Wade Long, Volvo’s director of product marketing for North America, said Volvo Remote Diagnostics service will be expanded in April to monitor critical fault codes on the Volvo I-Shift automated manual transmission.
“Vehicle uptime is arguably the highest priority for our customers because trucks benefit their owners only if they are moving,” said Göran Nyberg, president of Volvo Trucks North America. “While technology such as Remote Diagnostics is a key element of our uptime services, we believe that a strong dealer network and knowledgeable, diligent Volvo aftermarket support personnel are critical as well.”
Beginning in April, the service will expand to monitor internal I-Shift transmission components on model year 2016 trucks. Remote Diagnostics will monitor both the standard I-Shift transmission and the I-Shift for severe-duty applications.
In other product news, Volvo introduced Adaptive Loading, a new 6×2 liftable forward axle that automatically adjusts to load weight changes and offers 4×2 operation under certain conditions. Volvo demonstrated Adaptive Loading at the 2015 Mid-America Trucking Show.
Key benefits of Adaptive Loading include greater fuel efficiency, improved traction, lower maintenance costs and increased driver productivity. Adaptive Loading is ideal for bulk haul or general freight operations where the truck goes out loaded and returns empty and for diminishing-load applications.
“As our customers continually strive to reduce operating costs and increase productivity, we must deliver solutions tailored to their specific applications,” Nyberg noted. “For many operations that run empty or lightly loaded much of the time, Adaptive Loading is an innovative way to change the truck’s configuration on the fly for maximum efficiency.”
To further enhance fuel efficiency gains, Long said customers selecting Adaptive Loading can choose one of Volvo’s XE – eXceptional Efficiency – powertrain packages, including XE Adaptive Gearing and XE Economy.

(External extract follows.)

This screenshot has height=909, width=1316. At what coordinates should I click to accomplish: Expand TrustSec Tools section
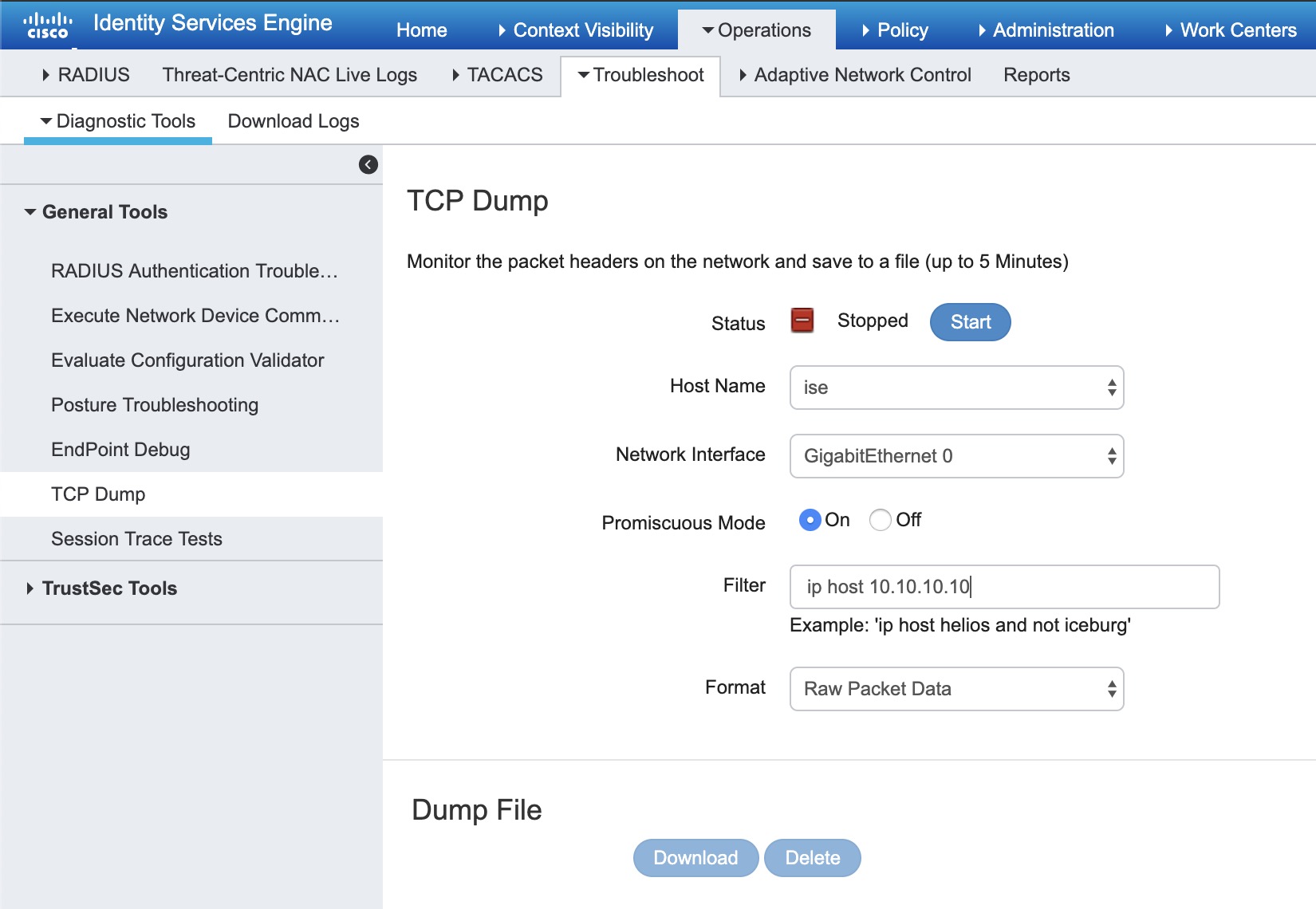(108, 588)
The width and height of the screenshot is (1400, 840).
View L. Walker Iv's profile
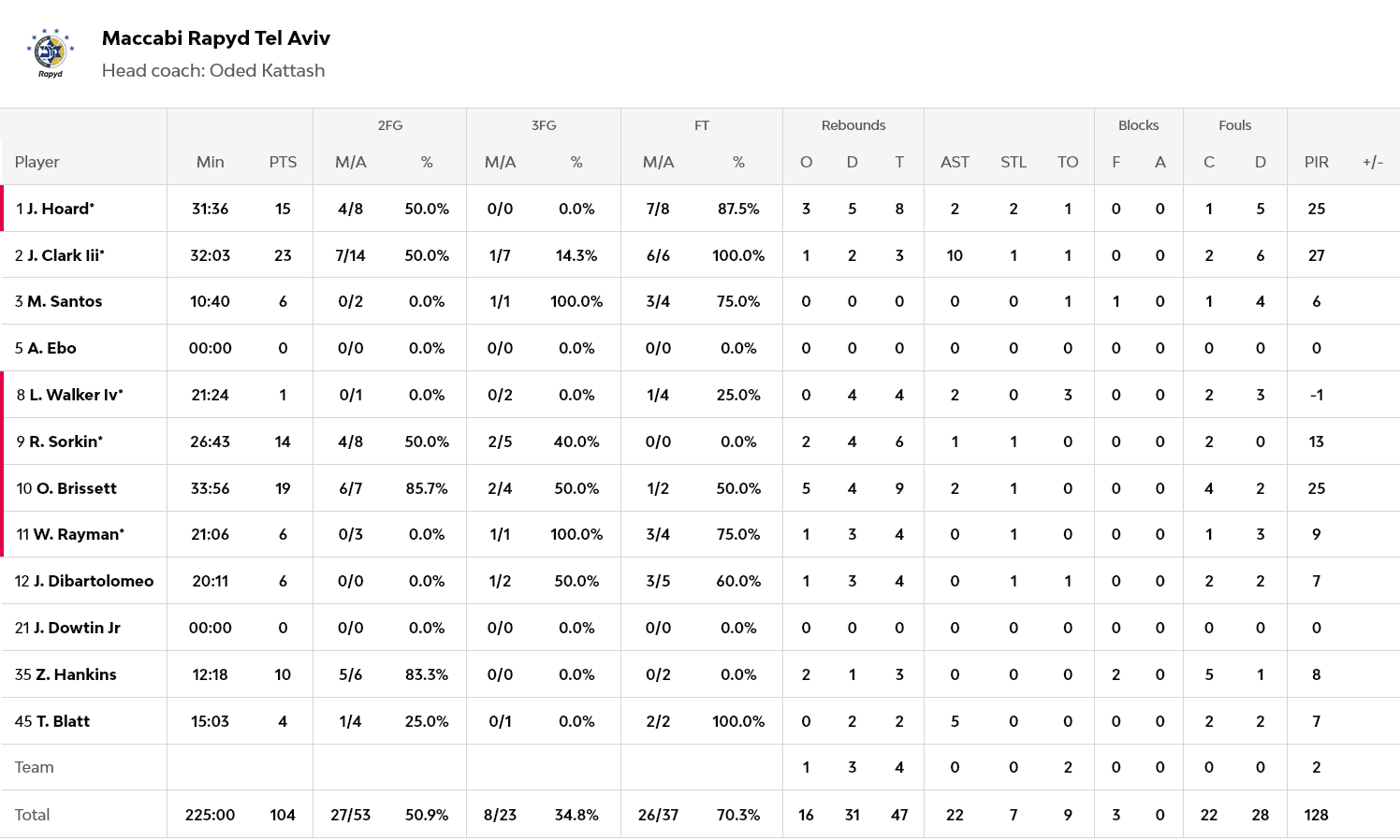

XE powertrain packages improve fuel efficiency by lowering engine rpm at a given vehicle speed, a concept Volvo calls “downspeeding.”
“Many customers selecting Adaptive Loading will find XE Adaptive Gearing a great choice as well because it is designed to benefit applications that go out loaded and return empty,” he added. “Customers can magnify their fuel savings by optimizing both suspension and powertrain specs.”
XE Adaptive Gearing, available as an option since the beginning of the year, operates in direct drive when loaded and in overdrive when empty.
Like other 6×2 setups, Adaptive Loading improves fuel efficiency compared with traditional 6×4 configurations, which have two drive axles. The non-drive axle, which is in the forward position of the tandem axles, helps distribute load weight without the internal gearing of a drive axle, lowering weight and reducing internal friction. The reduced weight – more than 300 pounds compared with a 6×4 – enables a greater payload.
The liftable forward axle and Volvo’s Electronically Controlled Suspension (ECS) technology offer additional fuel efficiency benefits. Adaptive Loading and Volvo’s current 6×2 option both use ECS to dynamically transfer weight among the two axles. In Adaptive Loading, ECS – based on pre-programmed weight thresholds – automatically lifts the axle in empty or light-load situations to create a 4×2 configuration, which reduces rolling resistance from tires.
Other benefits cited by Long include lower maintenance costs, improved driver productivity and improved traction in slippery road conditions or on grades.